I know. Python is one of the few languages to get exceptions right. There's a reasonably sane exception hierarchy, and if you catch something, you get everything in its subtree. The "with" clause and exceptions interact properly, so if you hit a problem closing a resource in a "with", the right stuff happens. Since Python is reference counted/garbage collected, you don't have the ownership problem of exception objects you have in C++. Python isn't big on RAII, so you don't have the exception-in-a-destructor problem (or worse, the exception during GC problem) unless you do something to force that.

Python is probably the best type declaration free language around. Trying to make it into something else damages the language. Python has become uncool, though, and so "cool features" are being added that don't quite fit.

These changes to Python are so big that this should have been called Python 4. But if Guido had done that, the reply from the big users would have been "Hell, no, we won't go!".


If you just need a Rust-like Result type for Python: https://github.com/dbrgn/result


I'm a bit confused by this post, the 'enums' in rust are actually 'algebraic data types' and not enumerations like what the author is showing in python. the code here isn't really very equivalent and if anything just shows how much less expressive python is than a language which has proper algebraic types.


Type annotations are also helpful without mypy. PyCharm uses them to provide hints and warnings during development.

At first I was reluctant of the syntax, after a while I got used to it. Function definitions look a lot like Rust ones and do not require the endless docstrings just to document the type of the expected parameters anymore.

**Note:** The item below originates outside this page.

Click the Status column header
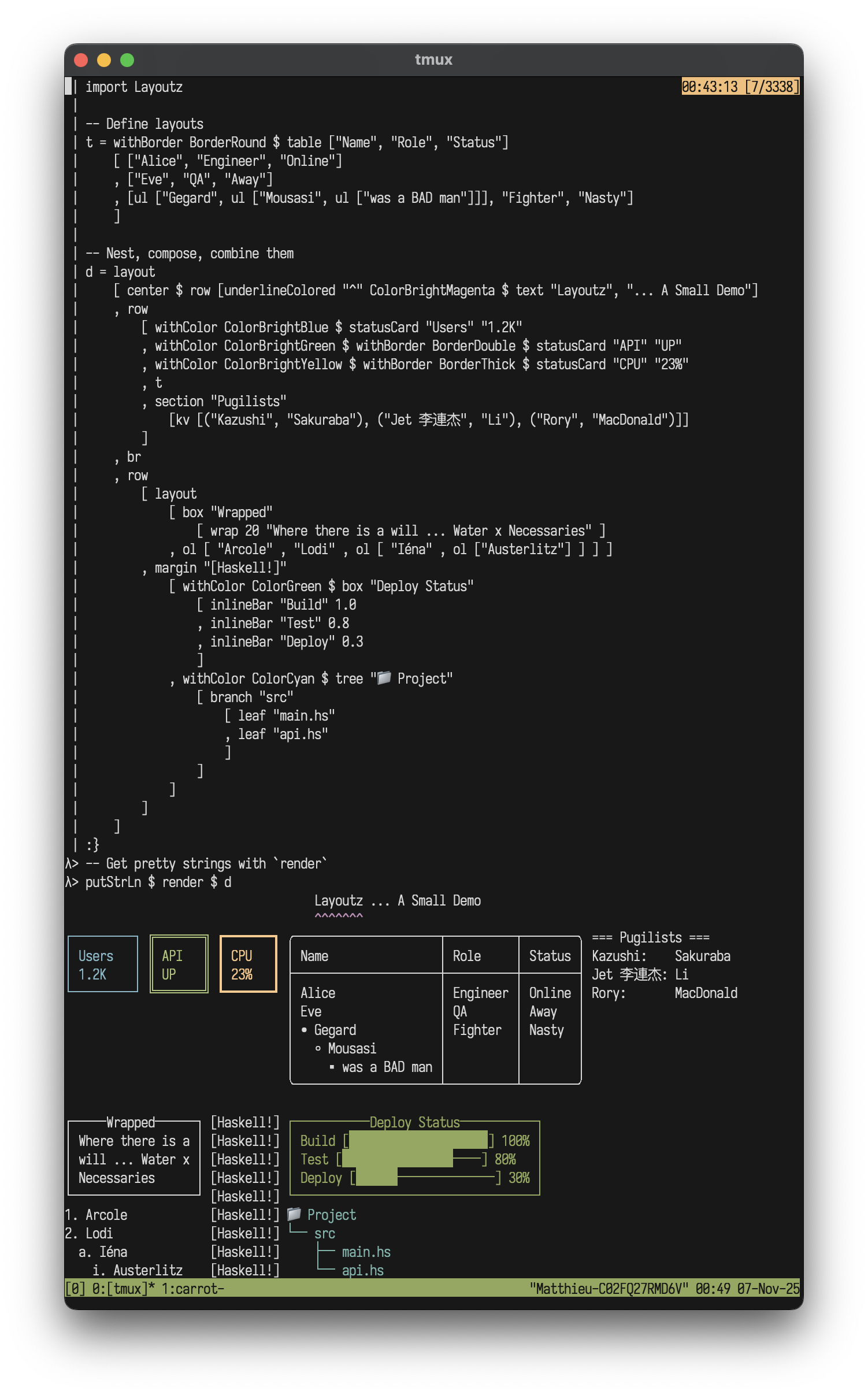The width and height of the screenshot is (868, 1395). (x=550, y=956)
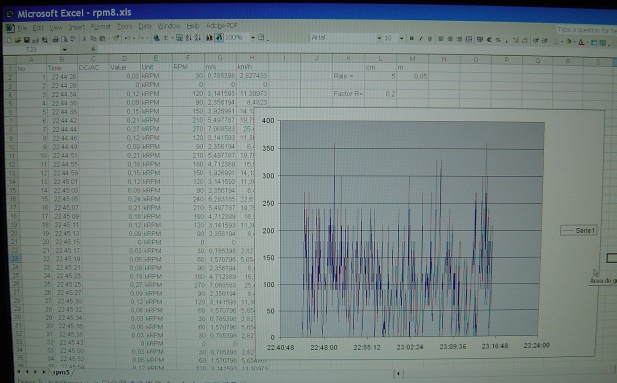This screenshot has height=383, width=617.
Task: Click the Save icon in the toolbar
Action: pyautogui.click(x=26, y=39)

My question is this: What happened to all the duck-typing evangelism? "If it walks like a duck and quacks like a duck, it is a duck", "static typing only catches trivial errors", and so on.


> "static typing only catches trivial errors",

That's partly because we tend to use the same types for everything. For instance in a spreadsheet you can subtract a column number from a row number and get no complaints even though the difference between the two quite likely makes no sense. If you have a separate type for row numbers and column numbers such mistakes can be caught.

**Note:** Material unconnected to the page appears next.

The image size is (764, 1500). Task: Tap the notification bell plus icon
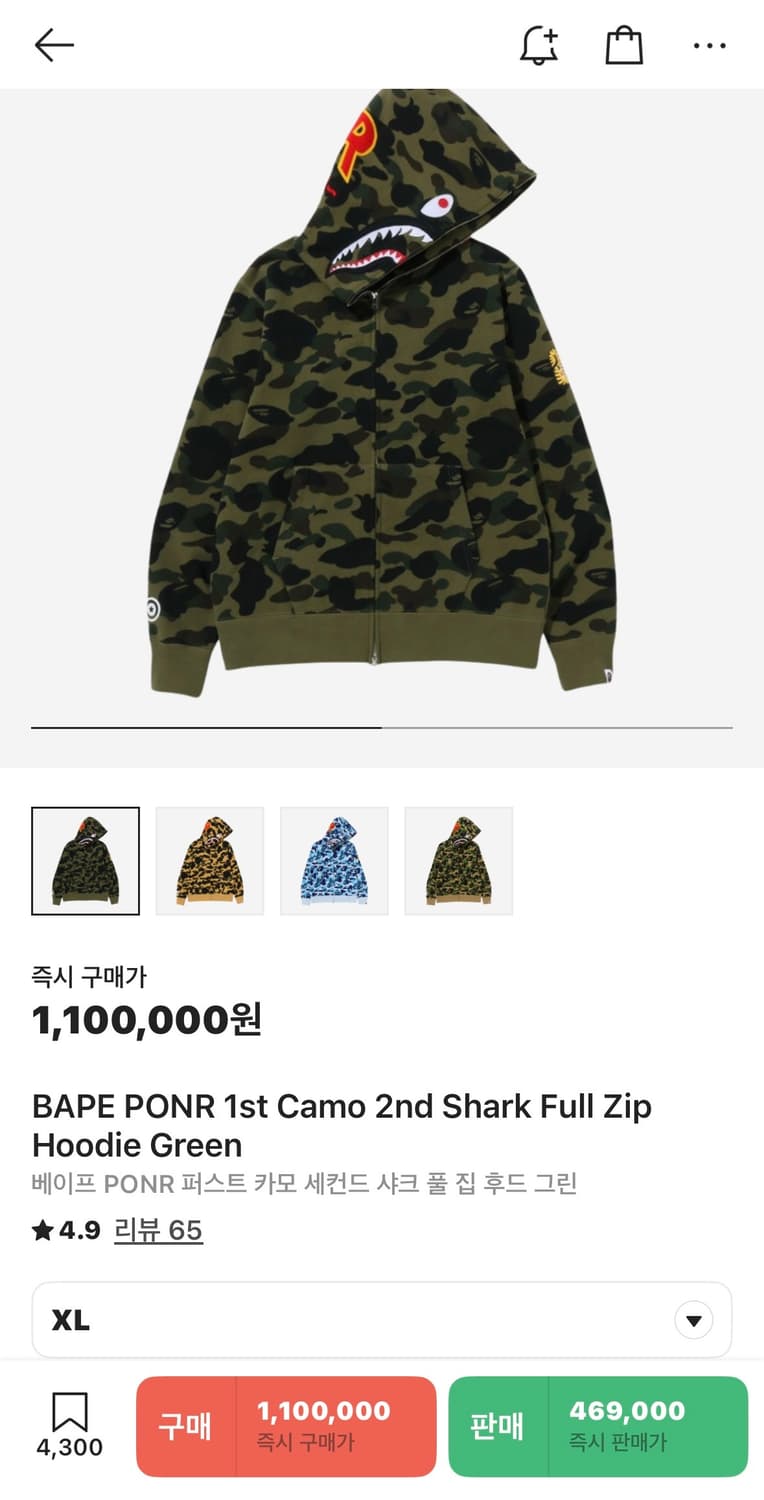[x=539, y=45]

In your example you'd just have two different types with no subtraction operation defined between them. That has nothing to do with type hints.

What you probably meant: This is where being strongly typed helps. Python is and always has been strongly typed.

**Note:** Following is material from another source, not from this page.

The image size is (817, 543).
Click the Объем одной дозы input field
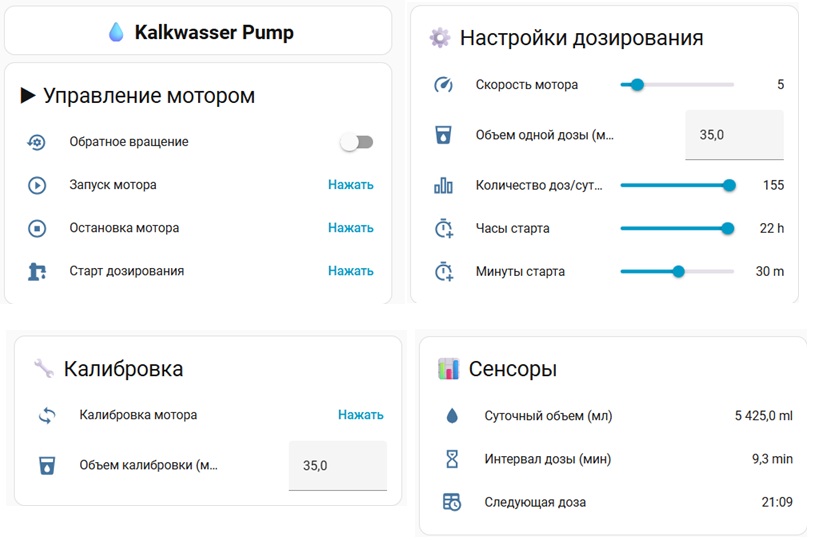[x=733, y=135]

Everything is cyclical. Pain is forgotten, same mistakes are made, pain is rediscovered, relief is reinvented. I had a high school teacher who said something like, "I haven't bought new ties for 25 years. Why? Because things always go in and out of fashion. A particular tie might be out of fashion for ten years but it comes back eventually."


I use typing at interface boundaries within code and sometimes between functions. Within a function I use duck typing. As others have mentioned, I use this more as an editor hint to warn me of questionable behavior and almost never run mypy. Yes, it only catches trivial errors, but a trivial error highlighted in the editor is easy to see/fix. The extra typing in the function sig is saved in not having to enter the same info in the docstring, so it feels like a wash to me.


Back when static typing meant Java or worse, it was reasonable to think horribly verbose and clunky programming was inherent to static typing. But now we know better.


Not a definitive answer to the problem but mypy supports a limited sets of common "interfaces", for instance dict-like or list-like.

http://mypy.readthedocs.io/en/latest/cheat_sheet_py3.html#st...


That's right, mirroring the built in (3.x) abc collections heirarchy. Which then allows you to do interesting things like delegation based polymorphism by registering with the appropriate metaclass so - just to come back to your parent's point - interrogating the type reveals it to be list-like or dict-like.


Ah, that makes things better


It's still here. Types don't matter in many scenarios. Example: get a parameter from a POST, use it as a key to query the db, store it into the db. Is it a string, is it an int? It doesn't really matter to the application because the db driver can handle that. Don't slow me down by making me look at the docs of what I really receive from the web server to declare a type. Multiply by some hundred or thousand times. Strongly typed languages only raise costs for my customers. Given that the budget is constant they get more features with dynamically typed languages.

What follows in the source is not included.